We look at reports of a leaked government proposal to address care home funding, following the tragic deaths in the sector during the height of pandemic. Change is coming.

Funding later life care

With the impact of Covid-19 on the economy and on the Treasury’s coffers, a number of new taxes have been mooted recently. A problem that has long been discussed by major political parties is what to do about the funding and staffing of care homes? The Prime Minister committed himself in a speech last year to “fix the crisis in social care once and for all”.

Since then, care homes and their structures have come under renewed scrutiny and concern, tragically, following the high death rates of older patients who were released from hospitals to care homes at the height of the pandemic. Now, according to a story reported in The Guardian, the government is looking at introducing either a new tax or a new compulsory insurance scheme where everyone over 40 would start contributing towards their cost of care in later life.

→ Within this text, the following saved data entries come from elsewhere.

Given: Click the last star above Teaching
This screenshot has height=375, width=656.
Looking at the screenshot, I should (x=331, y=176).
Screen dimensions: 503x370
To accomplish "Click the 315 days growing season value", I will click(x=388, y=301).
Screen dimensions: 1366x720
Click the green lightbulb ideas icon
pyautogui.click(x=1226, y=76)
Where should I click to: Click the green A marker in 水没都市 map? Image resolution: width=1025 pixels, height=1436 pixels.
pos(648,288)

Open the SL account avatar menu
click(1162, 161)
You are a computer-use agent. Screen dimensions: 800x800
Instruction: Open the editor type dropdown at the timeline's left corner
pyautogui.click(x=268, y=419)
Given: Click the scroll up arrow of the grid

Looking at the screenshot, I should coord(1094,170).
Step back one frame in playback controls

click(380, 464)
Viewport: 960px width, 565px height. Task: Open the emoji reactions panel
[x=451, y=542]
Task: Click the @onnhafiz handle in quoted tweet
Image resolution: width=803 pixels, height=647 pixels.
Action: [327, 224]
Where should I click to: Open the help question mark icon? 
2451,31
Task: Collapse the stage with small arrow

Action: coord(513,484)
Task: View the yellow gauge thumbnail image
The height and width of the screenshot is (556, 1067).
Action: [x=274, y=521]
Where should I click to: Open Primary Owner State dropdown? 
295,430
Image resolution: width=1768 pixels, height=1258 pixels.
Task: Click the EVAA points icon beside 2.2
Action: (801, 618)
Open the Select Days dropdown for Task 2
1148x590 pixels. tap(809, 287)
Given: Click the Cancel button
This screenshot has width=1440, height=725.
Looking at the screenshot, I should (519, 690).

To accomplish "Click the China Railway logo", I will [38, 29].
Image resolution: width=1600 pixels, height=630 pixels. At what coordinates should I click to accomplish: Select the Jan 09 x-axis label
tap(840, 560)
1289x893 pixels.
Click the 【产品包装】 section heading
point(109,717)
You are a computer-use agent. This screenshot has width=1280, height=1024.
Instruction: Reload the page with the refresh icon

Apparently, under the new proposal, the over-40s would have to pay more in tax or national insurance, or be forced to insure themselves against care bills in later life. The money raised would then be used to pay for the assistance that frail elderly people need with washing, dressing and other activities, and / or to cover their stay in a care home.

The proposed scheme is said to be similar to those that already operate in Japan and Germany. According to the Guardian: “In Japan everyone starts contributing once they reach 40. In Germany everyone pays something towards that cost from the time they start working, and pensioners contribute too. Currently 1.5% of every person’s salary, and a further 1.5% from employers or pension funds, are ring fenced to pay for care in later life.”

Whatever policy is ultimately implemented by government, it seems that taxes may be about to increase, and savers will need to factor these changes into their long term financial planning. Alongside any central local government changes, hopefully the private sector, if given the opportunity, may be come up with some new free thinking solutions that meet the needs of those paying for their future care costs.